Sexual Violence in Colombia: the role of the government and their legal obligations

Sexual violence in conflict is not a new phenomenon.  Rape and other forms of sexual violence have been used as weapons of war against innocent women, men, girls and boys in conflicts across the world, so much so that the practice has almost become normalised and treated as an inevitable consequence of conflict, and so is a difficult issue to address. 

On Monday 17th February, Britain’s foreign minister, William Hague, visited Bogota, urging world leaders to prioritise tackling sexual violence and rape in armed conflict.  The first visit by a British foreign minister to Colombia in 27 years, the event aimed to raise awareness about sexual violence in war zones as Hague emphasised the importance of changing “global attitudes to these crimes” and focusing global efforts on prosecuting those responsible.

“These crimes must no longer be regarded as something that simply happens in conflict zones. The suffering of women must never again be treated as an issue of secondary importance, and survivors must never be shunned and abandoned for they should be supported and freed from stigma,” Hague commented whilst announcing the UK government’s commitment to allocating funds to train Colombian prosecutors to deal with cases of sexual violence.

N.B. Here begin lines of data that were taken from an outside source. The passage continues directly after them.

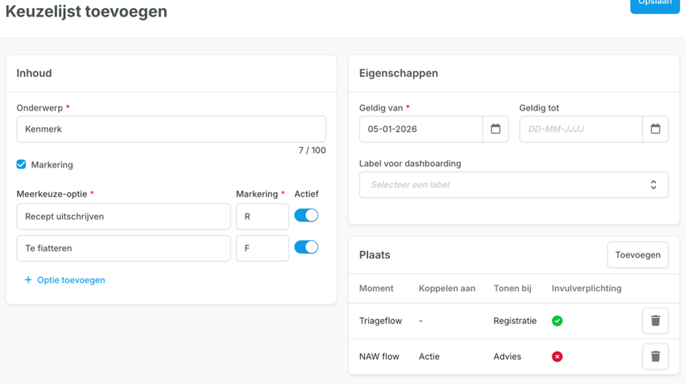Open calendar picker for Geldig tot
Image resolution: width=686 pixels, height=384 pixels.
pyautogui.click(x=655, y=129)
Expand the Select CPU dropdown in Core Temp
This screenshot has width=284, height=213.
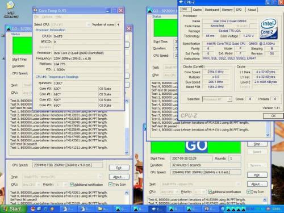88,24
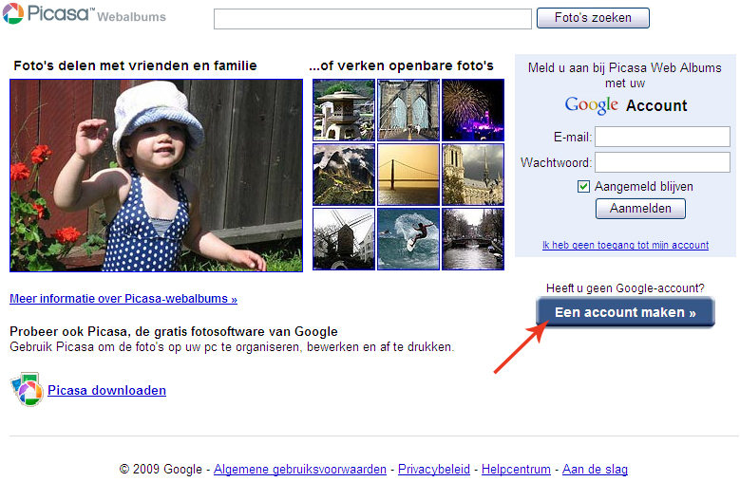Follow the 'Meer informatie over Picasa-webalbums' link
Image resolution: width=740 pixels, height=482 pixels.
123,299
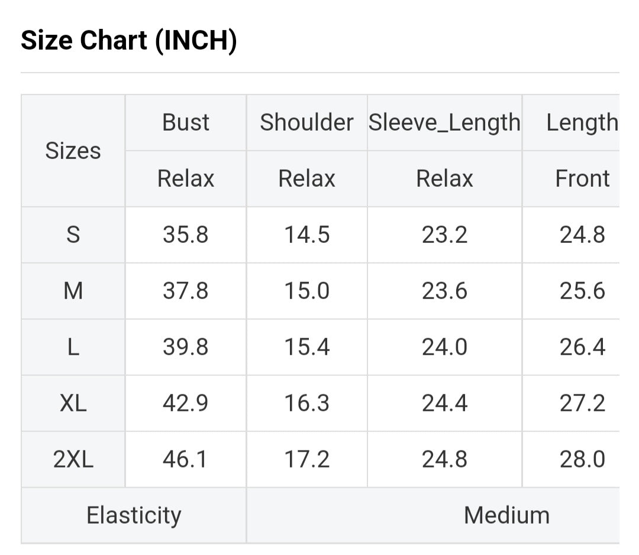Click the Elasticity row label
Image resolution: width=639 pixels, height=555 pixels.
click(x=134, y=515)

In the Colombian context, armed groups have committed sex crimes and exploited women as sex slaves, using sexual violence to instil fear among communities, dehumanise the victims, and impose social and military control in various areas.  In these cases there has almost been total impunity.  Women’s rights groups continuously call on the Colombian government to do more to provide justice and support to survivors of sexual violence and punish gender-related crimes perpetrated by Colombia’s armed forces and guerrilla forces.  In a landmark 2008 ruling, Colombia’s Constitutional Court concluded that “sexual violence against women is a habitual, extensive, systematic and invisible practice in the Colombian armed conflict.”  However, the proliferation and prevalence of sexual violence demonstrates the lack of will and resources available to address the issue.

Conflict related sexual violence needs to be understood in its social and cultural context.  Colombia’s strongly patriarchal system continues alongside other factors such as poverty and social, political and economic marginalisation that create a permissive context for the use of violence against women.  Addressing this issue will involve a huge movement of cultural reconsideration as there is no single isolated factor that must be tackled, rather a multitude of issues and mentalities.  However, the acknowledgement of sexual violence in conflict as a serious breach of international law and of fundamental human rights is a step in the right direction. 

In September 2013, 113 countries convened at the United Nations in support of the Declaration of Commitment to End Sexual Violence in Conflict.  Among other things, this declaration called for adequate funding for sexual violence prevention and response efforts, comprehensive, improved, and timely medical and psychosocial care for survivors, the exclusion of crimes of sexual violence from amnesty provisions in peace accords, the full participation of women in all decision-making processes during conflict, post-conflict, and peace time, strengthened regional efforts to prevent and respond to rape in war, military and police training on prevention and protection obligations, and improved collection and access to data and evidence of sexual violence during conflict.  An International Protocol on the Investigation and Documentation of Sexual Violence in conflict has also been proposed which hopefully the G8 will agree on late this year.

Declarations raise awareness and encourage States, and indeed the public, to engage in debates surrounding controversial topics.  However they must not become a veil for states to hide behind and perpetuate their inertia.  The true measure of dedication to a cause is action and Colombia must demonstrate its commitment by enacting policies and programmes according to the new international standards.